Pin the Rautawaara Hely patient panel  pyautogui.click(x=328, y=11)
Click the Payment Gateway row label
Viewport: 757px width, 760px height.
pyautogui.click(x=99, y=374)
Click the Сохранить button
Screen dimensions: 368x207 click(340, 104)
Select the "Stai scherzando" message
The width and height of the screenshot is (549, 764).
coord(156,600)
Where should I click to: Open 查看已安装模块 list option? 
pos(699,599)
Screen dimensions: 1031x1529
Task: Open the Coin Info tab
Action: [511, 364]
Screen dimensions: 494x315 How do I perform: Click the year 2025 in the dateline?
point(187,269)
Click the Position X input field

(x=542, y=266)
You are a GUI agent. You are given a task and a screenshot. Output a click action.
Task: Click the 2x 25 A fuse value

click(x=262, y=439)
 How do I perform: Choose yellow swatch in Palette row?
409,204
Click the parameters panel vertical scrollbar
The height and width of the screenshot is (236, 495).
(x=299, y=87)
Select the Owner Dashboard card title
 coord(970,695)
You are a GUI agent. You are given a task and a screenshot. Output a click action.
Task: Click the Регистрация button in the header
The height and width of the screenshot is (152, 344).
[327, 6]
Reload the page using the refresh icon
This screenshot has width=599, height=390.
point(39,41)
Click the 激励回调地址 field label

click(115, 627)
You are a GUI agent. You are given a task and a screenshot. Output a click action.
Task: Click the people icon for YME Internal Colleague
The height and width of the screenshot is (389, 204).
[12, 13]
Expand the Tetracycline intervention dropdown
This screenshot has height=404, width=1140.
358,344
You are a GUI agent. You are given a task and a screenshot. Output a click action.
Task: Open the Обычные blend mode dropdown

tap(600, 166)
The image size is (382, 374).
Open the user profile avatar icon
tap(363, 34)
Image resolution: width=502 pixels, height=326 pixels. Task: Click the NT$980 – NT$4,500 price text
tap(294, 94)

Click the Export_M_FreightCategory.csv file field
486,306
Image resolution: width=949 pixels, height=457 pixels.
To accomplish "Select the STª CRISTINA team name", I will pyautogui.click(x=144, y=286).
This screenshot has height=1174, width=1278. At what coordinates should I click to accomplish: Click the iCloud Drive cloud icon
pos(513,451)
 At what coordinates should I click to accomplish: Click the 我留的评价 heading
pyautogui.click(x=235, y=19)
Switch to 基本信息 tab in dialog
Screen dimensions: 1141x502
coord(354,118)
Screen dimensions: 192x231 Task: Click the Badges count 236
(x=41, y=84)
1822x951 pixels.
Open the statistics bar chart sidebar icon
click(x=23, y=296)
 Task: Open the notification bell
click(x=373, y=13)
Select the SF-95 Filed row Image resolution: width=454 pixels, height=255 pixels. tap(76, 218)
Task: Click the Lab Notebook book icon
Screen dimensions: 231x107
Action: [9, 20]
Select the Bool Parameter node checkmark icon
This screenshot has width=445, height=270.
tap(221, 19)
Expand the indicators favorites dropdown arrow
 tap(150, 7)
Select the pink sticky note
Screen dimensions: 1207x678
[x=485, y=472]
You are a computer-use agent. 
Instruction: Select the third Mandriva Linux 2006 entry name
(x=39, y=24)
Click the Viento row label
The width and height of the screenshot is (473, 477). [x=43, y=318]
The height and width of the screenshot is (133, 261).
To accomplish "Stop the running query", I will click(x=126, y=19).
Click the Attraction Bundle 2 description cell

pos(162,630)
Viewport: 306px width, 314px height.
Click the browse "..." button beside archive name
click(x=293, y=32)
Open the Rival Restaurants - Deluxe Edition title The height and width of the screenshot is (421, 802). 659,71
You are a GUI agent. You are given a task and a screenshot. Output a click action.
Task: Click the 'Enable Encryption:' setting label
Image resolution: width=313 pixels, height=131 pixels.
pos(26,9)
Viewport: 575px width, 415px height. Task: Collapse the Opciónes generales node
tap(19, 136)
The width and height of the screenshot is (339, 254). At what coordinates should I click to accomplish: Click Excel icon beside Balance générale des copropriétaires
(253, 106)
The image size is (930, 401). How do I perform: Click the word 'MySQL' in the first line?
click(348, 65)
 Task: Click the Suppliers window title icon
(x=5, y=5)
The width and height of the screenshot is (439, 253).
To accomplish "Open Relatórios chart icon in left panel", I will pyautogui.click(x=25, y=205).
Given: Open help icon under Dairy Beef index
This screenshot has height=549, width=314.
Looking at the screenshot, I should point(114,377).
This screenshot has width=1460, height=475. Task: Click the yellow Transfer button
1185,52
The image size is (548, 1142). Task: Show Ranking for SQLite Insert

--*--

### TASK TO CARRY OUT
For this exercise, output exactly the lines above from the line with "Click the Position X input field" to the line with "Task: Click the people", counting both, and leave out the rest.

### FINAL ANSWER
Click the Position X input field

(x=542, y=266)
You are a GUI agent. You are given a task and a screenshot. Output a click action.
Task: Click the 2x 25 A fuse value

click(x=262, y=439)
 How do I perform: Choose yellow swatch in Palette row?
409,204
Click the parameters panel vertical scrollbar
The height and width of the screenshot is (236, 495).
(x=299, y=87)
Select the Owner Dashboard card title
 coord(970,695)
You are a GUI agent. You are given a task and a screenshot. Output a click action.
Task: Click the Регистрация button in the header
The height and width of the screenshot is (152, 344).
[327, 6]
Reload the page using the refresh icon
This screenshot has width=599, height=390.
point(39,41)
Click the 激励回调地址 field label

click(115, 627)
You are a GUI agent. You are given a task and a screenshot. Output a click action.
Task: Click the people icon for YME Internal Colleague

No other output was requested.